WHAT TO DO
Extract the first line through the line containing "犀利士壯陽藥 (608, 1062)" from the listing below, exactly as written.

RECORDS PROVIDED
________

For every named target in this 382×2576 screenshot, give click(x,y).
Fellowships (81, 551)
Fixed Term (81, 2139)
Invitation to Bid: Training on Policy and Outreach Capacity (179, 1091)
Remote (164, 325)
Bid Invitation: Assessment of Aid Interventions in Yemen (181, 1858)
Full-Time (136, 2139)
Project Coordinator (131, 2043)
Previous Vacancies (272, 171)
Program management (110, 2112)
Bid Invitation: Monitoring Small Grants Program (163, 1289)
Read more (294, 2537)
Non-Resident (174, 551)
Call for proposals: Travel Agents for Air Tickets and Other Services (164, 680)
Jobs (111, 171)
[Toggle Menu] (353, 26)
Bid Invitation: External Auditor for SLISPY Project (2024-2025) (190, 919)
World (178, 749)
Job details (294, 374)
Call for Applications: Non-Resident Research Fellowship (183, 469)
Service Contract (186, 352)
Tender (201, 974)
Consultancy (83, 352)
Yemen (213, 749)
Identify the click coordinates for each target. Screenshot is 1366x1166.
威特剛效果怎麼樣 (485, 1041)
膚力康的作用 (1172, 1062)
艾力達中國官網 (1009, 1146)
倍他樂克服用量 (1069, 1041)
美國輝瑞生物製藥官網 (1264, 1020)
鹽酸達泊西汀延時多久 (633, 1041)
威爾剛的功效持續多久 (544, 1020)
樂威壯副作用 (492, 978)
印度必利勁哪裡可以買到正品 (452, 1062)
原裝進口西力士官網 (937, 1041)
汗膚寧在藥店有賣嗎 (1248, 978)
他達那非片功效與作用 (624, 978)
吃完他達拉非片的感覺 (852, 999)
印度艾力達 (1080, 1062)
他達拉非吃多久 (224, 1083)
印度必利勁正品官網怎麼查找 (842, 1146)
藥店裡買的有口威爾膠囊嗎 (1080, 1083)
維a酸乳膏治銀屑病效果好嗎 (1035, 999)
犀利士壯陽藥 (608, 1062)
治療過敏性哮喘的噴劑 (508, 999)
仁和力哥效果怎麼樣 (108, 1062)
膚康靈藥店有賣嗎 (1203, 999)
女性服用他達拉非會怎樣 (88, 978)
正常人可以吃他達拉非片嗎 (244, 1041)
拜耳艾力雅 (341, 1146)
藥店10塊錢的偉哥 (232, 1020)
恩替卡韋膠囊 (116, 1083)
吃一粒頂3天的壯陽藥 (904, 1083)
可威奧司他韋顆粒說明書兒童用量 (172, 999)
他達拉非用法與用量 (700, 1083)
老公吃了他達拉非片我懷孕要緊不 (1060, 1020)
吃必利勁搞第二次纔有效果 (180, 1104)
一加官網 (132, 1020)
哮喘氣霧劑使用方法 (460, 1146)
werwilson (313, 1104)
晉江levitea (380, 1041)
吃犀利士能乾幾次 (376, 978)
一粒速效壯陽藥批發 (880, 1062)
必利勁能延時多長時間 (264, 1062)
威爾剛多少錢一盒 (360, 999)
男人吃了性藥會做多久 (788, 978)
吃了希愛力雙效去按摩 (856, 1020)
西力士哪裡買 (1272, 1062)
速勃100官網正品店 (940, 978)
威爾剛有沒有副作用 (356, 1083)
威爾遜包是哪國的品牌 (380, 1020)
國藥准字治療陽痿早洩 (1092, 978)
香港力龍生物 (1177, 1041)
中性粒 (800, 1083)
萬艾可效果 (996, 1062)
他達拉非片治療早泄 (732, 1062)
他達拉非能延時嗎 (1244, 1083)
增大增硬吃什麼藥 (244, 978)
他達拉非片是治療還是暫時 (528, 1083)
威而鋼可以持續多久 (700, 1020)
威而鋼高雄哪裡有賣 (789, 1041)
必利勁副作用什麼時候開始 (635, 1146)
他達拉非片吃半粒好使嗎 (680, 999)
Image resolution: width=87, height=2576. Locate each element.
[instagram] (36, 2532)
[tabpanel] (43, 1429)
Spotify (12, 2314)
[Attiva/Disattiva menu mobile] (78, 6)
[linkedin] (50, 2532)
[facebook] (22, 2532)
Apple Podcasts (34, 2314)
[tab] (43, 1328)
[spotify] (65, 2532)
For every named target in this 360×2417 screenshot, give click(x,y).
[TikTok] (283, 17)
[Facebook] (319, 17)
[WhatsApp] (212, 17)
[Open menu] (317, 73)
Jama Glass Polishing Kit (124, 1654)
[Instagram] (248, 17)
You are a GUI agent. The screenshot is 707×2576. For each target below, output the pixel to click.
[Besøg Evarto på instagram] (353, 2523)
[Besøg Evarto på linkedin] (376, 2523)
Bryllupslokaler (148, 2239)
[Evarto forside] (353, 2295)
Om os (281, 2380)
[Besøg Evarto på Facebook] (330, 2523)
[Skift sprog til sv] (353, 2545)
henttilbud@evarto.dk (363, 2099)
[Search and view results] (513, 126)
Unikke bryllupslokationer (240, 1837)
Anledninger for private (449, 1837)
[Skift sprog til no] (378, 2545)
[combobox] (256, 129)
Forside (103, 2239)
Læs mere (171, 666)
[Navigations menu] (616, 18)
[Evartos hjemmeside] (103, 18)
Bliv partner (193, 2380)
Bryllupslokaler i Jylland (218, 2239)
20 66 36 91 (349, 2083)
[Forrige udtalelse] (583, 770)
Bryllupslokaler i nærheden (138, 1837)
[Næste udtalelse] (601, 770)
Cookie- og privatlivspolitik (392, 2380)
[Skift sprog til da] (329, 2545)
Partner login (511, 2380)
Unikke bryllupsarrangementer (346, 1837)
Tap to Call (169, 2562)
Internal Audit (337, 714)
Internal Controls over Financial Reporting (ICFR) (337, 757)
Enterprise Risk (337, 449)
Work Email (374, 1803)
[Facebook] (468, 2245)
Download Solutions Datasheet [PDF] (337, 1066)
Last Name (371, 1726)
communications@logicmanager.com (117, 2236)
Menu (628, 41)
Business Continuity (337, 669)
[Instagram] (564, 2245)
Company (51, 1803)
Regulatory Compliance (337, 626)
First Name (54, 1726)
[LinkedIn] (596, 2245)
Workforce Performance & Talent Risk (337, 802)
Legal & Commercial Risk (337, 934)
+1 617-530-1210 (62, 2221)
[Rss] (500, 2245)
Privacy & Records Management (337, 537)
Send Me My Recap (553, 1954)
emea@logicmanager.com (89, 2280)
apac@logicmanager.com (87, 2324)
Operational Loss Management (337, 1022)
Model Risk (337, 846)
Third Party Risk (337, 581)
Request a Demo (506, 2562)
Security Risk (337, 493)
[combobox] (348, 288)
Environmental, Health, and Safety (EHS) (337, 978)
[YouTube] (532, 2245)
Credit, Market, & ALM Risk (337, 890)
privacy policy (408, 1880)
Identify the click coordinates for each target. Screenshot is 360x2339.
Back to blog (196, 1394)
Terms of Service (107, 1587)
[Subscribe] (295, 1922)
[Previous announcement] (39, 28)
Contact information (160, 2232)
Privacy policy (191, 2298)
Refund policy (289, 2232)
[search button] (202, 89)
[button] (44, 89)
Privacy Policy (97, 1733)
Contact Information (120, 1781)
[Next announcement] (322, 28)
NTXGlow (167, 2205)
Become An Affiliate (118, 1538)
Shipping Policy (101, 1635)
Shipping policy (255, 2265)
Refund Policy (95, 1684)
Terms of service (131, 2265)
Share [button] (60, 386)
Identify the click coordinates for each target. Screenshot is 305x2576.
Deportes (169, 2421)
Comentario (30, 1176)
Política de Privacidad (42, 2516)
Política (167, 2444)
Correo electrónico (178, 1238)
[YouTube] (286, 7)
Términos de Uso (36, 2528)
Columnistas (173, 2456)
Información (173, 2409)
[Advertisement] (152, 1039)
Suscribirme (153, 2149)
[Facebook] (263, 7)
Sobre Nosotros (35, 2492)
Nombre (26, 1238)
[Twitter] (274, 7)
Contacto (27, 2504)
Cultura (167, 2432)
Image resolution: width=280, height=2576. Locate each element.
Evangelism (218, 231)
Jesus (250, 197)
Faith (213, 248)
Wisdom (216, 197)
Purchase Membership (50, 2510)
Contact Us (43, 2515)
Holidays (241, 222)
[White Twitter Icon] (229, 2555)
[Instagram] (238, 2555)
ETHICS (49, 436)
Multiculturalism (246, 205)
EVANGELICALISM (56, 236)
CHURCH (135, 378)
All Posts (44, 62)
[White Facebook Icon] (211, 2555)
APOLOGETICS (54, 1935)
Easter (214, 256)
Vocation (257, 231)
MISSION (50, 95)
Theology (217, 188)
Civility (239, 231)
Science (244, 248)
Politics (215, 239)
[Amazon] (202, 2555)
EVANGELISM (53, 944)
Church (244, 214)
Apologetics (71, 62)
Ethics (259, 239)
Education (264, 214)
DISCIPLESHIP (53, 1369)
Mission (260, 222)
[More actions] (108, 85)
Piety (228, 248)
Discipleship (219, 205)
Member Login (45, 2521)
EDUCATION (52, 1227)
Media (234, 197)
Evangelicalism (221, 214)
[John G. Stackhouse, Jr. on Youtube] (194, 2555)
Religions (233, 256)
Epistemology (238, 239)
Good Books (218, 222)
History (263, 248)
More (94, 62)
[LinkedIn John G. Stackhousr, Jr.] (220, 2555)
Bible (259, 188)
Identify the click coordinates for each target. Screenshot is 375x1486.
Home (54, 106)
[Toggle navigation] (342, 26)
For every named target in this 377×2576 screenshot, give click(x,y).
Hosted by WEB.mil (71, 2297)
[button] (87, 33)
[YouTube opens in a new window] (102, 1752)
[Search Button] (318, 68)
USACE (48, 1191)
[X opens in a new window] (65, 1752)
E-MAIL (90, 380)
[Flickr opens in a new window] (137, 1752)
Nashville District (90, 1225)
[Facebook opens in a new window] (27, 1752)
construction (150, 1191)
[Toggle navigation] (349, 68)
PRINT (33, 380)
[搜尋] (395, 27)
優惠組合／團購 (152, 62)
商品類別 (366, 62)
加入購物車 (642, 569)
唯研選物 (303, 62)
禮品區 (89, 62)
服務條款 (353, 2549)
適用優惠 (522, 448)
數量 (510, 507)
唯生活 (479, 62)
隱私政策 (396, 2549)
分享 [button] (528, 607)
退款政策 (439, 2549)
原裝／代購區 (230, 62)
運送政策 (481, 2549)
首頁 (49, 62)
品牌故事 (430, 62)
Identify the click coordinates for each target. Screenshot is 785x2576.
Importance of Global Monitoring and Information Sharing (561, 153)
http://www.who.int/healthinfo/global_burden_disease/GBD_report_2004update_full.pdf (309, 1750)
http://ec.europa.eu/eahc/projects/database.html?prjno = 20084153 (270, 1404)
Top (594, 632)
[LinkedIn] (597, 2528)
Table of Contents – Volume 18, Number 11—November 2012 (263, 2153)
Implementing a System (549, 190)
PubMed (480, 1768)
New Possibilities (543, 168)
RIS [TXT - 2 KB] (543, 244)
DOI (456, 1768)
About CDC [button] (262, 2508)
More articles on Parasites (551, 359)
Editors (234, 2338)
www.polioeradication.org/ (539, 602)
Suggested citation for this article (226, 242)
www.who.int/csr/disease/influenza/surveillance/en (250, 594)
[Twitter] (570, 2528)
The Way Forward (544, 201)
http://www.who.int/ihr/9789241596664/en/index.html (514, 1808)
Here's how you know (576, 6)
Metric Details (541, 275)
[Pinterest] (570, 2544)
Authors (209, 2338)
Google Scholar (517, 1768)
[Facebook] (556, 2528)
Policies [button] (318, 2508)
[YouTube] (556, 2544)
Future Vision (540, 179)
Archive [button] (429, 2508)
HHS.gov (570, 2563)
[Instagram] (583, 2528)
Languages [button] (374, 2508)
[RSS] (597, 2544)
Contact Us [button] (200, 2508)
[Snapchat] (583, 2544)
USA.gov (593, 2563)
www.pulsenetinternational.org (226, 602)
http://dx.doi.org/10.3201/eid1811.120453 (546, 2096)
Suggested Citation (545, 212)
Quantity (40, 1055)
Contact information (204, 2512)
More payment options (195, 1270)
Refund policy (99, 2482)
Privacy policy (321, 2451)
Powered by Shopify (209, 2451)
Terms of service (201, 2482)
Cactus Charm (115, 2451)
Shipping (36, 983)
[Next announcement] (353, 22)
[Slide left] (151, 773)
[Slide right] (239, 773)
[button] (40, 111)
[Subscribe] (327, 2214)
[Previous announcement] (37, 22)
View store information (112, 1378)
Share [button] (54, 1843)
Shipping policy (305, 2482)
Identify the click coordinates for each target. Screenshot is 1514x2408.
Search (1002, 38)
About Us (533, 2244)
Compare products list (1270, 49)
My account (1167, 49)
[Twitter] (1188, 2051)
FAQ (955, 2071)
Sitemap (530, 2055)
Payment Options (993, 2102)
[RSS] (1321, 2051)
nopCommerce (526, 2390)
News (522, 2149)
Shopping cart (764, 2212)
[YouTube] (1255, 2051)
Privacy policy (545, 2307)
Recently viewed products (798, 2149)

________

THE ANSWER
For every named target in this 382×2576 screenshot, give click(x,y).
Fellowships (81, 551)
Fixed Term (81, 2139)
Invitation to Bid: Training on Policy and Outreach Capacity (179, 1091)
Remote (164, 325)
Bid Invitation: Assessment of Aid Interventions in Yemen (181, 1858)
Full-Time (136, 2139)
Project Coordinator (131, 2043)
Previous Vacancies (272, 171)
Program management (110, 2112)
Bid Invitation: Monitoring Small Grants Program (163, 1289)
Read more (294, 2537)
Non-Resident (174, 551)
Call for proposals: Travel Agents for Air Tickets and Other Services (164, 680)
Jobs (111, 171)
[Toggle Menu] (353, 26)
Bid Invitation: External Auditor for SLISPY Project (2024-2025) (190, 919)
World (178, 749)
Job details (294, 374)
Call for Applications: Non-Resident Research Fellowship (183, 469)
Service Contract (186, 352)
Tender (201, 974)
Consultancy (83, 352)
Yemen (213, 749)
Identify the click coordinates for each target. Screenshot is 1366x1166.
威特剛效果怎麼樣 (485, 1041)
膚力康的作用 (1172, 1062)
艾力達中國官網 (1009, 1146)
倍他樂克服用量 (1069, 1041)
美國輝瑞生物製藥官網 (1264, 1020)
鹽酸達泊西汀延時多久 (633, 1041)
威爾剛的功效持續多久 (544, 1020)
樂威壯副作用 (492, 978)
印度必利勁哪裡可以買到正品 (452, 1062)
原裝進口西力士官網 (937, 1041)
汗膚寧在藥店有賣嗎 (1248, 978)
他達那非片功效與作用 (624, 978)
吃完他達拉非片的感覺 (852, 999)
印度艾力達 (1080, 1062)
他達拉非吃多久 (224, 1083)
印度必利勁正品官網怎麼查找 (842, 1146)
藥店裡買的有口威爾膠囊嗎 (1080, 1083)
維a酸乳膏治銀屑病效果好嗎 (1035, 999)
犀利士壯陽藥 (608, 1062)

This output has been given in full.